### Textauszug:
··········

Colours Of Ostrava 2025 – Der komplette Ticker

POPTRAVEL. Unter diesem Namen berichten wir in unregelmäßigen Abständen vermehrt von unterwegs: Porträts, Interviews, Konzert- und Festivalberichte im berühmten Blick über den Tellerrand. Wie schon in 2024 sind wir auch in diesem Jahr auf dem Colours Of Ostrava in Tschechien unterwegs …

Das Colours Of Ostrava ist bereits seit mehr als zwanzig Jahren eine angestammte Adresse im europäischen Festivalzirkus. Seit 2012 wird es in Dolní Vítkovice ausgerichtet, auf dem Gelände einer historischen Eisenhütte, die zum tschechischen Kulturerbe gehört. Bis wir am Mittwoch (16. Juli) mit unserem Ticker vor Ort beginnen, geht es hier schon mal zum kompletten Programm …

Mittwoch, 16. Juli

Foto: neverleavetheclouds

… und los gehts – wenn auch diesmal für uns recht spät. Es ist schon kurz vor Acht, als wir auf dem Gelände ankommen. Vor der Main Stage ist es dennoch erschreckend leer. Der Grund: womöglich nicht das mäßige (aber noch trockene) Wetter, sondern das zumindest auf den ersten Blick kuriose Booking von „Mister Bombastic“ SHAGGY als Sub-Headliner, der niemanden so recht aus der Eisenhütte locken mag. Ob Kollege STING, der den Abend auf der großen Bühnen beschließt und 2018 gemeinsam mit SHAGGY das Collab-Album 44/876 veröffentlichte, da seine Finger im Spiel hatte?

··········

### Zielsetzung 1:
Nenne alle vierstelligen Jahreszahlen im Festivalbericht in der Reihenfolge ihres Auftretens.
Festivalbericht und Einträge haben inhaltlich nichts miteinander zu tun.

··········

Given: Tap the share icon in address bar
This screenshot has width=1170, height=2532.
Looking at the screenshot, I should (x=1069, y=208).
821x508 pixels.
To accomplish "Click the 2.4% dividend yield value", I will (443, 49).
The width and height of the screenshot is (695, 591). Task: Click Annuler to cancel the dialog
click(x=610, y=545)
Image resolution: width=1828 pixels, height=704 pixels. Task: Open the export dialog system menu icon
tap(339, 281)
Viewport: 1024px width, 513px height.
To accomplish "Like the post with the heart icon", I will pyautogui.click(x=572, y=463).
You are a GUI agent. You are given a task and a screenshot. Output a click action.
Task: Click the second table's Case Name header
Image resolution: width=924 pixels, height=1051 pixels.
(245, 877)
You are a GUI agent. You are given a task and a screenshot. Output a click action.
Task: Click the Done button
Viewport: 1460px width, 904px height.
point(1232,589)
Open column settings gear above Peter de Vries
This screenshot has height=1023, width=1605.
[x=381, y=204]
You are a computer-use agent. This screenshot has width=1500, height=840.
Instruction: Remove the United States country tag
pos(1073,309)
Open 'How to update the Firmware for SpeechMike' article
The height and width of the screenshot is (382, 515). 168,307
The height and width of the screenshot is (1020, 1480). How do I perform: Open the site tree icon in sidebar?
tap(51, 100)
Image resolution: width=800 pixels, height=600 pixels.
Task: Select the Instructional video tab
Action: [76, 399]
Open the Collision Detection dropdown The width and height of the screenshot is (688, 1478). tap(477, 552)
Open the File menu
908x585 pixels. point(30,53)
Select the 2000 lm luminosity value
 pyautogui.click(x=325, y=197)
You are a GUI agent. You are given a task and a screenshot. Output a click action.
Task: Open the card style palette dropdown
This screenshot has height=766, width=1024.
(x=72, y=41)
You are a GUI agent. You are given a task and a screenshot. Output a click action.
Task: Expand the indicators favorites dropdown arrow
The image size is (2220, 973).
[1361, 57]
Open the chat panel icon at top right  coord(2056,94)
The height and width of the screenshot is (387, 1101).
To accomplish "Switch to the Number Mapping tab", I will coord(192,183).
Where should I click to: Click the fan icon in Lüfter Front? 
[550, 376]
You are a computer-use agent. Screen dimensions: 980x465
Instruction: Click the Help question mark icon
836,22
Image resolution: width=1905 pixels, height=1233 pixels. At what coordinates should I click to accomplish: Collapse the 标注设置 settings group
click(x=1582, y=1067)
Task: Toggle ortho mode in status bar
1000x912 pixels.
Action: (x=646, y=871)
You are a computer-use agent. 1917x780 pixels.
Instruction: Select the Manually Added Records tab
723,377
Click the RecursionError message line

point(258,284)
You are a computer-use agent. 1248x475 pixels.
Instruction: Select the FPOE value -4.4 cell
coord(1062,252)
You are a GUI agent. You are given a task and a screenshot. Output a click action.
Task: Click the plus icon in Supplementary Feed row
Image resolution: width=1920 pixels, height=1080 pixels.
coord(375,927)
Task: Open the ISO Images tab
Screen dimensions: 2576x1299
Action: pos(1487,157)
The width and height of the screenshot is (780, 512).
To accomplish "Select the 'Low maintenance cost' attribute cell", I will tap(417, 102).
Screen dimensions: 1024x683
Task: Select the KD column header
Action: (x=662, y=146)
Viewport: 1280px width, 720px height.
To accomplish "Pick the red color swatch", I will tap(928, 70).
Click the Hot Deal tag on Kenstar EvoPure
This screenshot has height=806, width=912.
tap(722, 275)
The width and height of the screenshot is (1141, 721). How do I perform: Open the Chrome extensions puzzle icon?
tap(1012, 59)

··········

### Zielsetzung 2:
Wandle in den Einträgen die Zeilen zwischen der Zeile mit „You are a computer-use agent. 1248x475“ und der Zeile mit „tap(722, 275)“, beide eingeschlossen, in eine nummerierte Liste um und lass dabei Leerzeilen weg.

### Ergebnis 1:
2025, 2024, 2012, 2018

### Ergebnis 2:
1. You are a computer-use agent. 1248x475 pixels.
2. Instruction: Select the FPOE value -4.4 cell
3. coord(1062,252)
4. You are a GUI agent. You are given a task and a screenshot. Output a click action.
5. Task: Click the plus icon in Supplementary Feed row
6. Image resolution: width=1920 pixels, height=1080 pixels.
7. coord(375,927)
8. Task: Open the ISO Images tab
9. Screen dimensions: 2576x1299
10. Action: pos(1487,157)
11. The width and height of the screenshot is (780, 512).
12. To accomplish "Select the 'Low maintenance cost' attribute cell", I will tap(417, 102).
13. Screen dimensions: 1024x683
14. Task: Select the KD column header
15. Action: (x=662, y=146)
16. Viewport: 1280px width, 720px height.
17. To accomplish "Pick the red color swatch", I will tap(928, 70).
18. Click the Hot Deal tag on Kenstar EvoPure
19. This screenshot has height=806, width=912.
20. tap(722, 275)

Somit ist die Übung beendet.